[Challenge]:
Render each line of the items as one string in a JSON list, starting at the line containing "The width and height of the screenshot is (1512, 792)." and continuing through the last line of the items. Omit blank lines and exclude the pictures.

[Given records]:
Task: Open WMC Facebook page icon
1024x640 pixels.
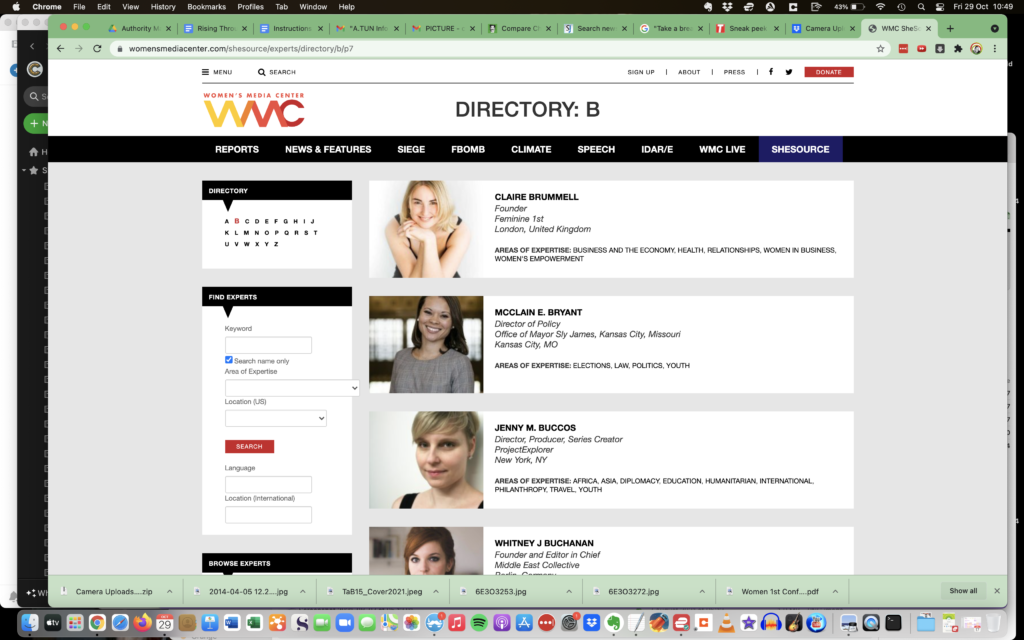Action: pyautogui.click(x=771, y=72)
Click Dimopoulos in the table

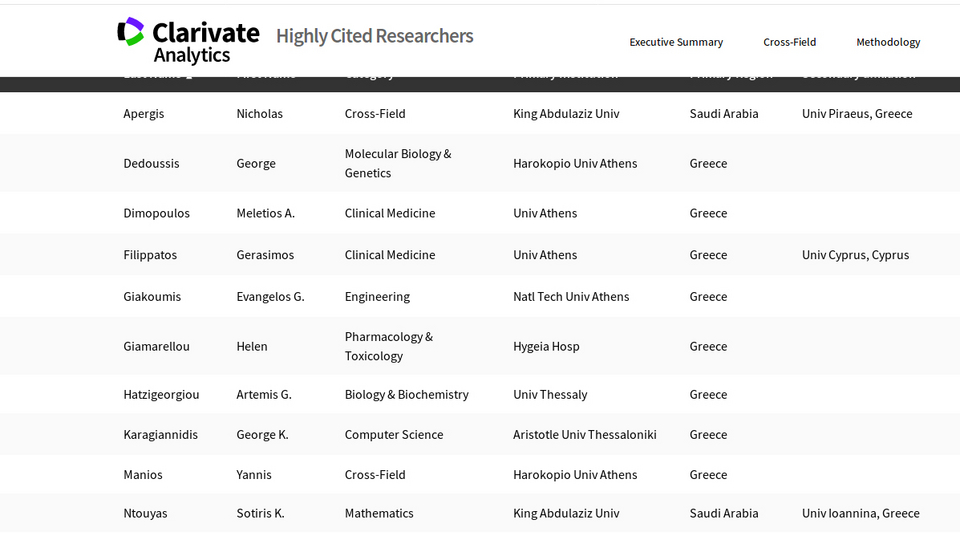click(x=157, y=213)
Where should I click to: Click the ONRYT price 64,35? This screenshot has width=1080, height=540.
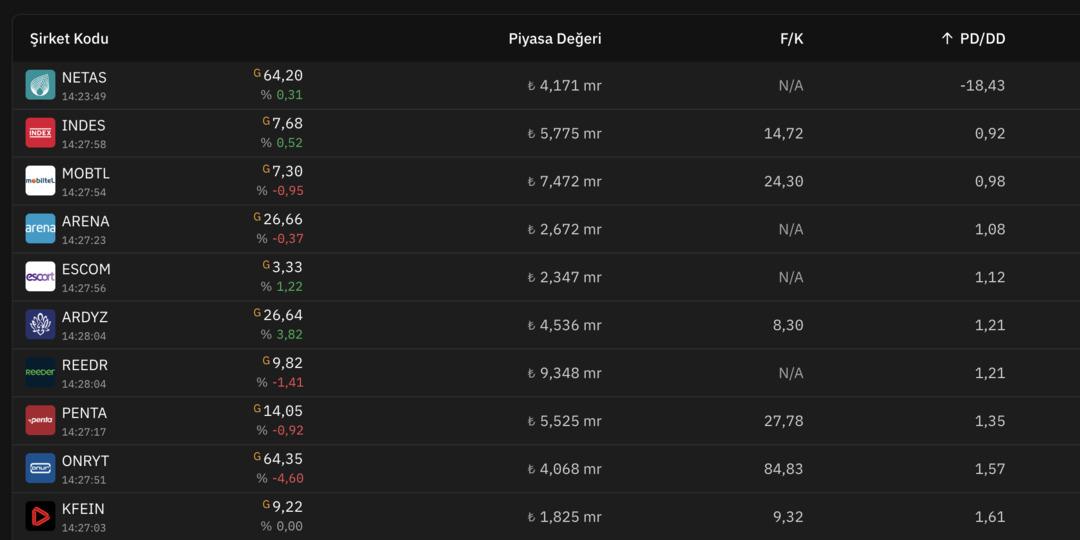[x=282, y=459]
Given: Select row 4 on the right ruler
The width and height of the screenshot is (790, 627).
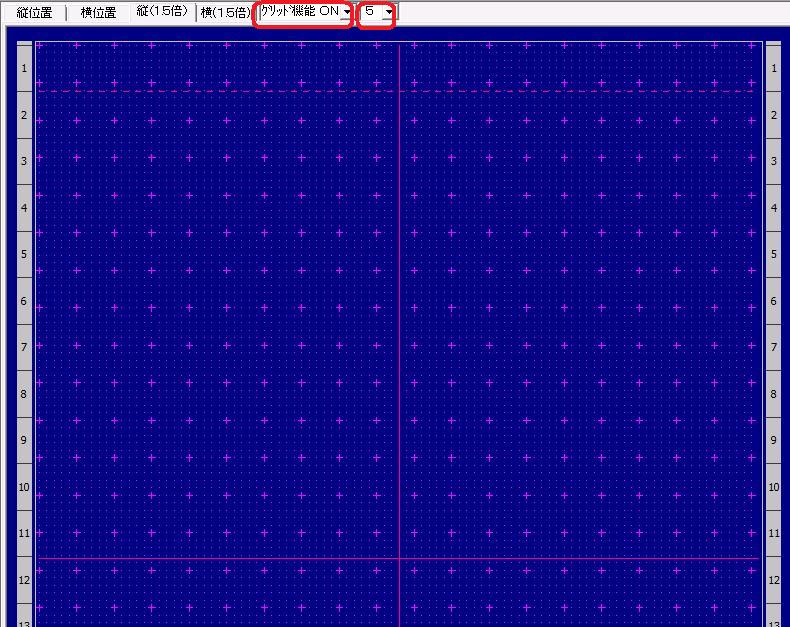Looking at the screenshot, I should click(x=773, y=208).
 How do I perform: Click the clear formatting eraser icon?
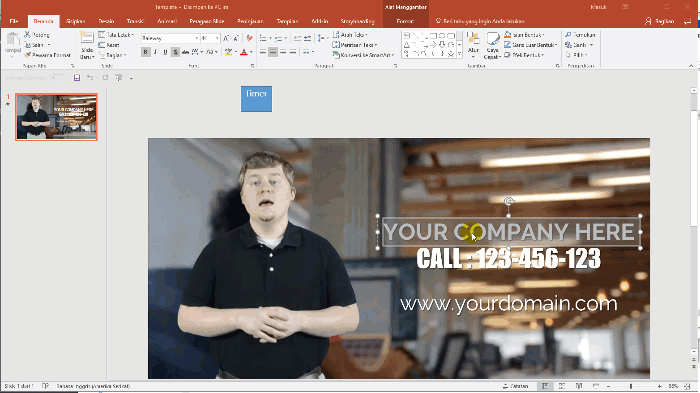[249, 38]
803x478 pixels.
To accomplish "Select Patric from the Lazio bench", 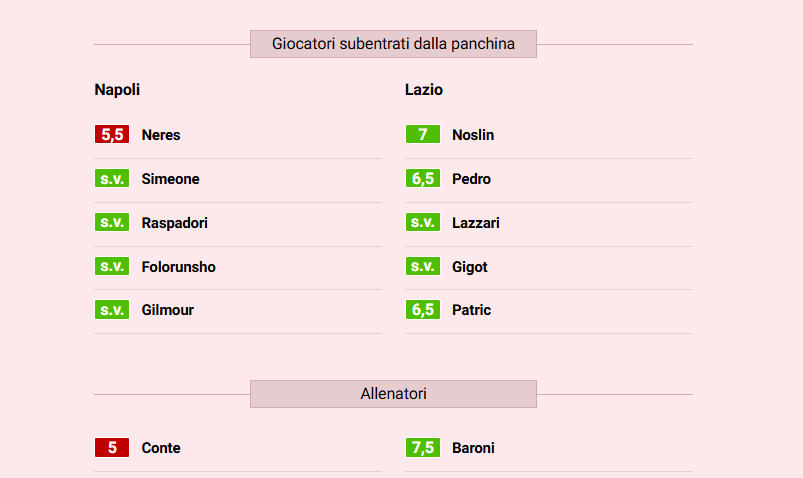I will 471,310.
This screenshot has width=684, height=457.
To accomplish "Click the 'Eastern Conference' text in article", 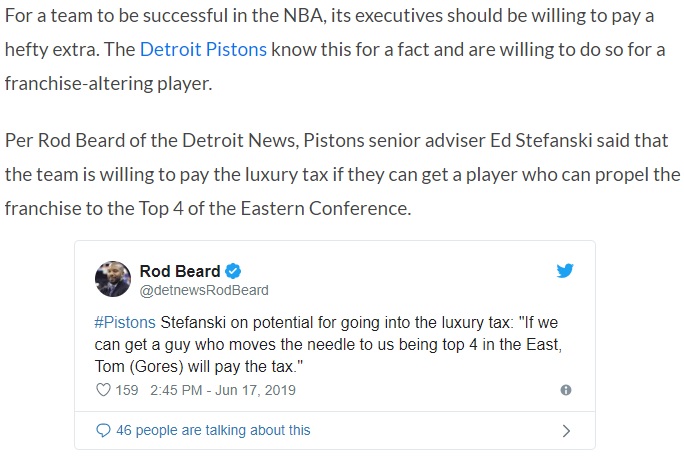I will [325, 208].
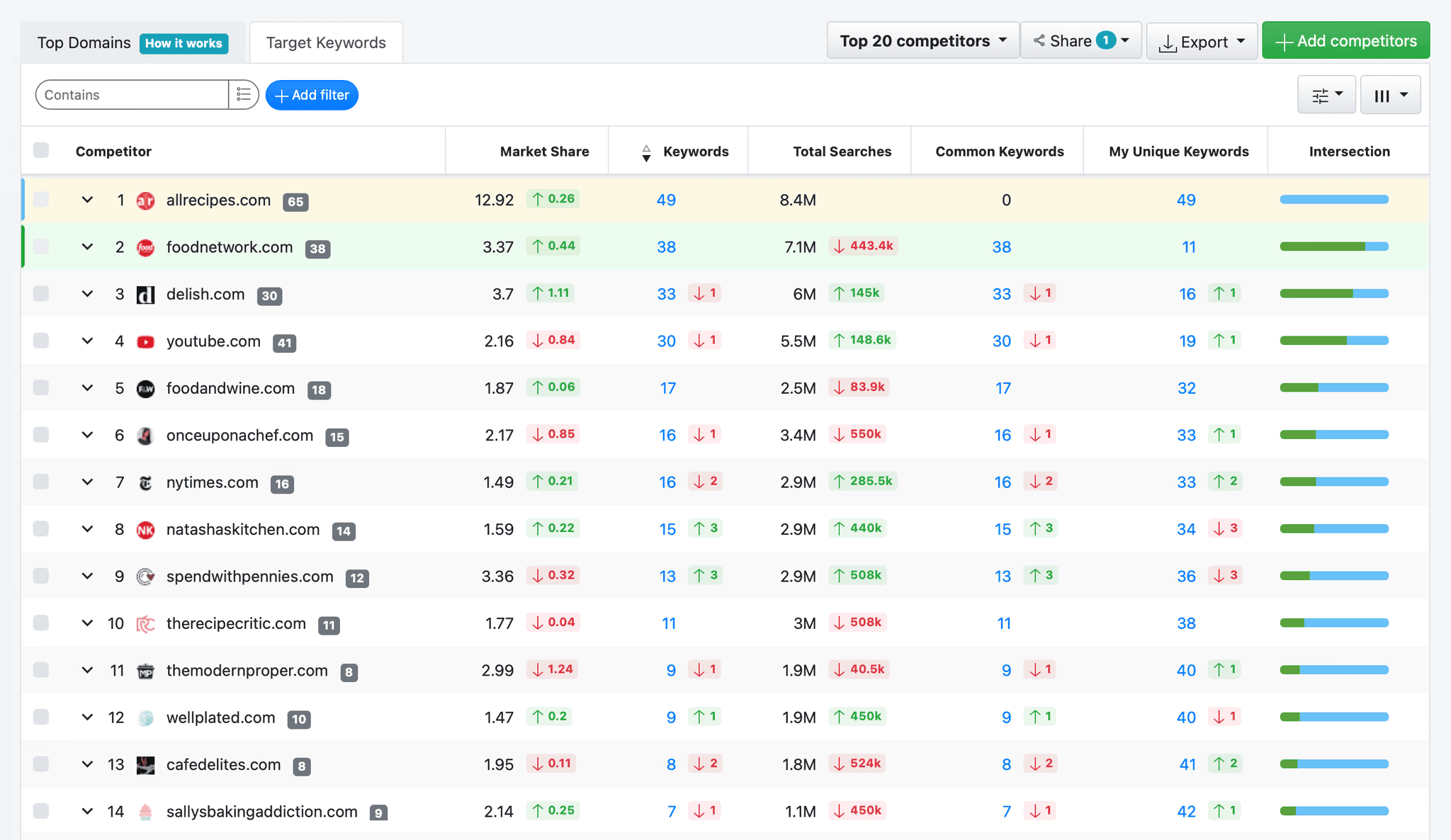Open the column visibility icon
This screenshot has width=1451, height=840.
(x=1389, y=94)
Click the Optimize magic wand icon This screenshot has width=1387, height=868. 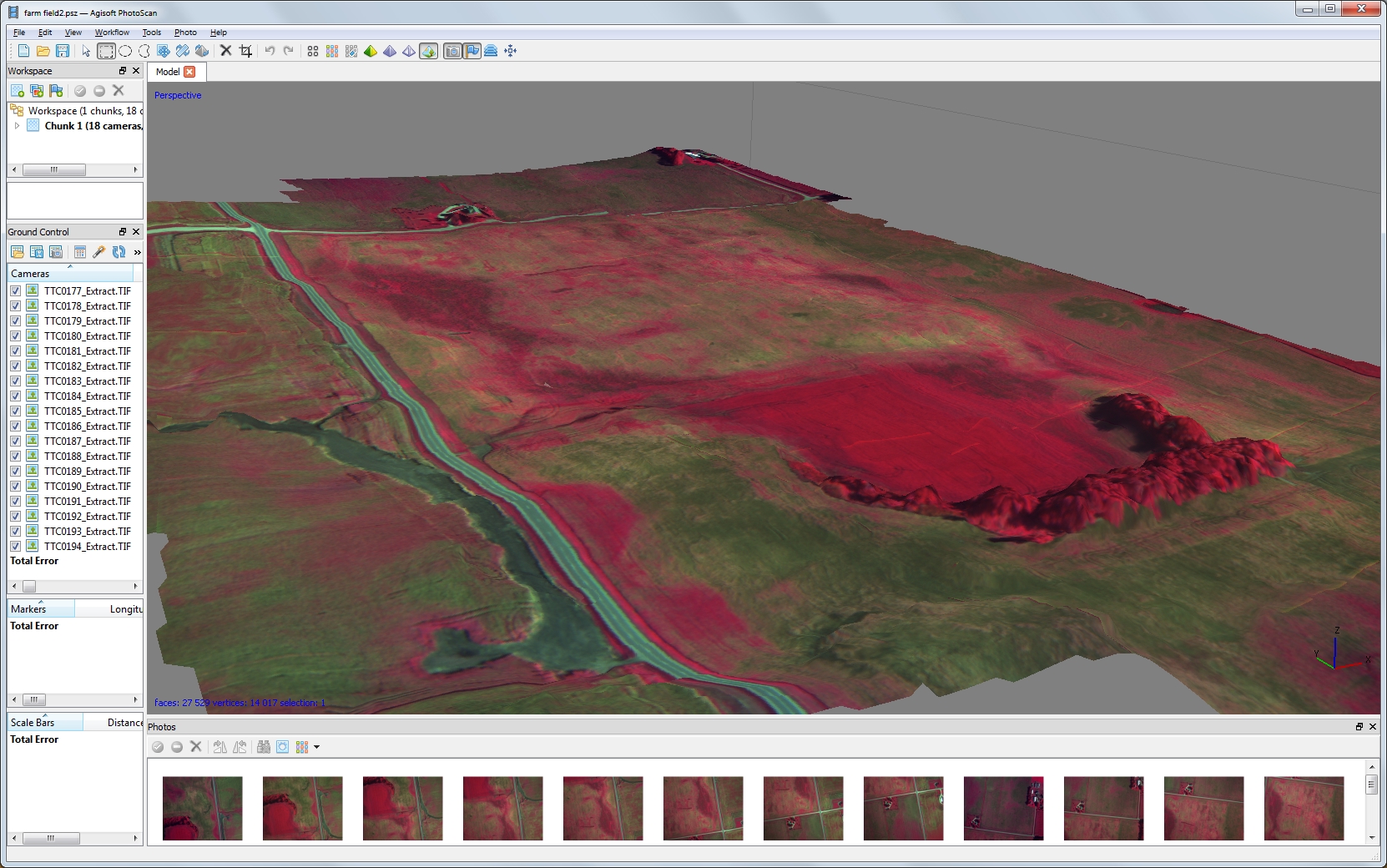[x=99, y=252]
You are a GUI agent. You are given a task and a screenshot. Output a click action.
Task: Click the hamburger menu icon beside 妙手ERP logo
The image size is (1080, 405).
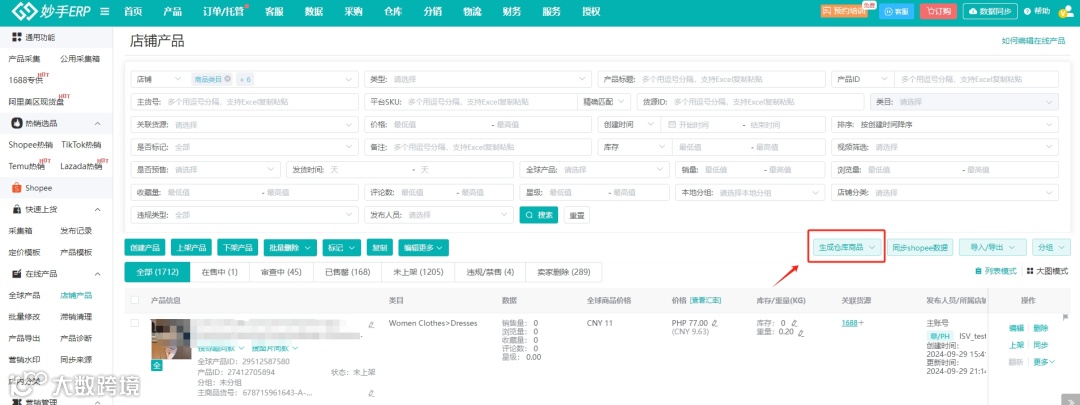tap(104, 11)
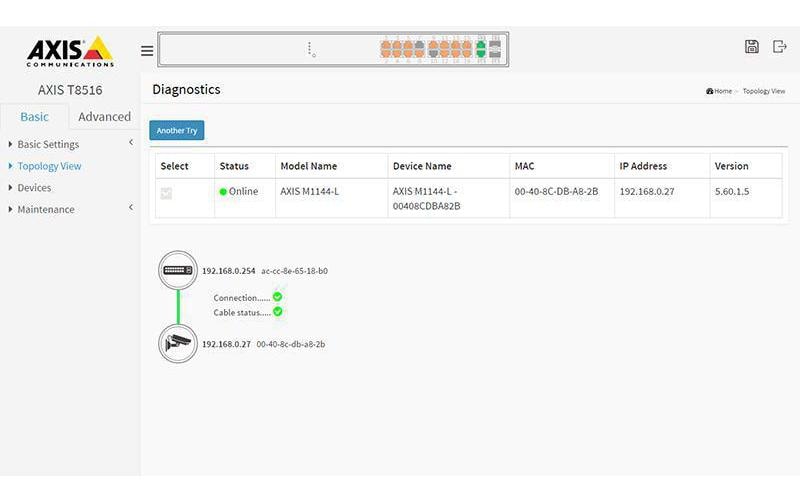Select the camera icon in topology diagram
The width and height of the screenshot is (800, 503).
coord(178,344)
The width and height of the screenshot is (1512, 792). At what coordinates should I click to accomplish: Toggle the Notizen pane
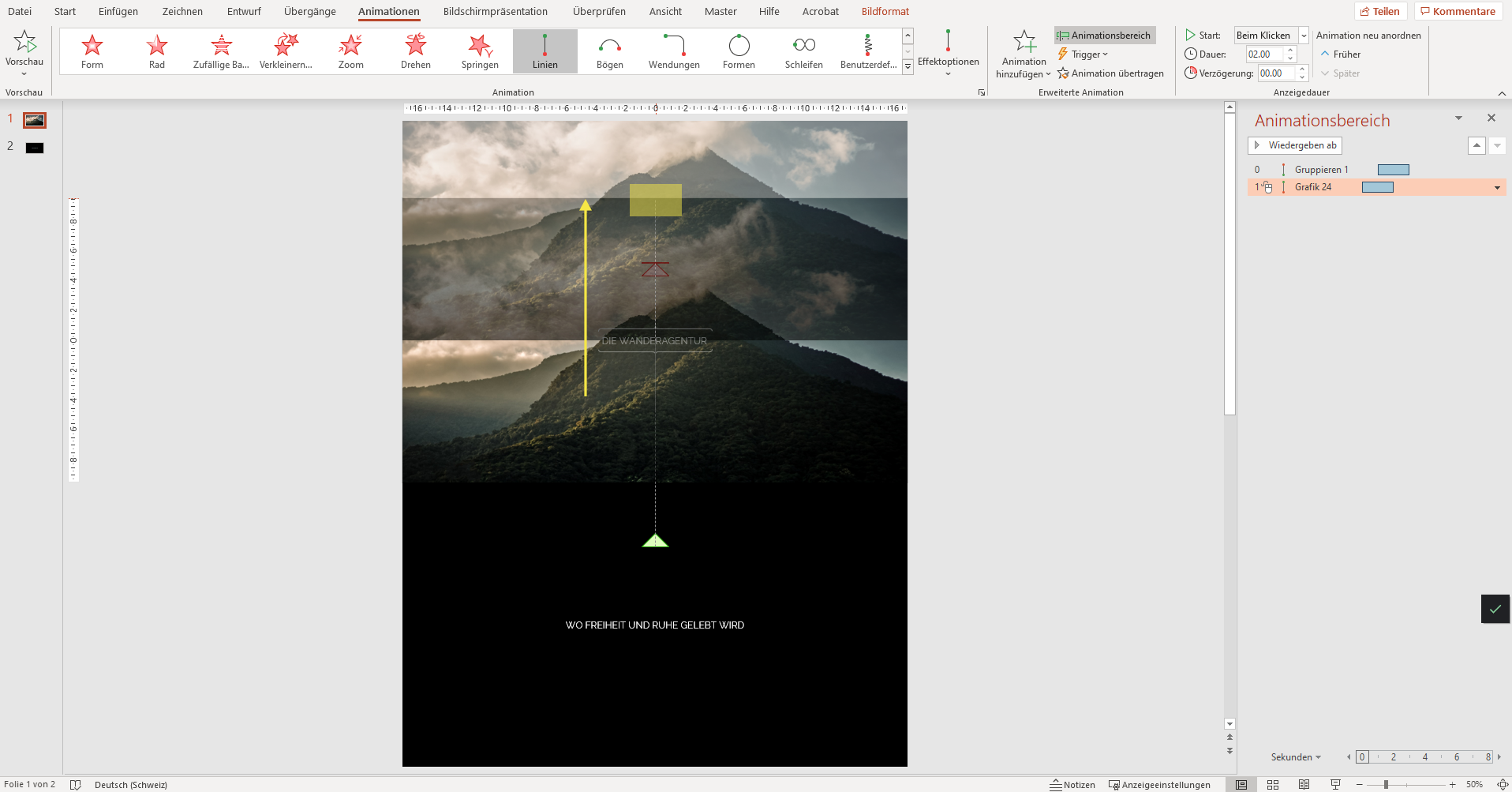pos(1073,784)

[Solution to the problem]:
[
  "The width and height of the screenshot is (1512, 792). At what coordinates should I click to accomplish: Toggle the Notizen pane",
  "pos(1073,784)"
]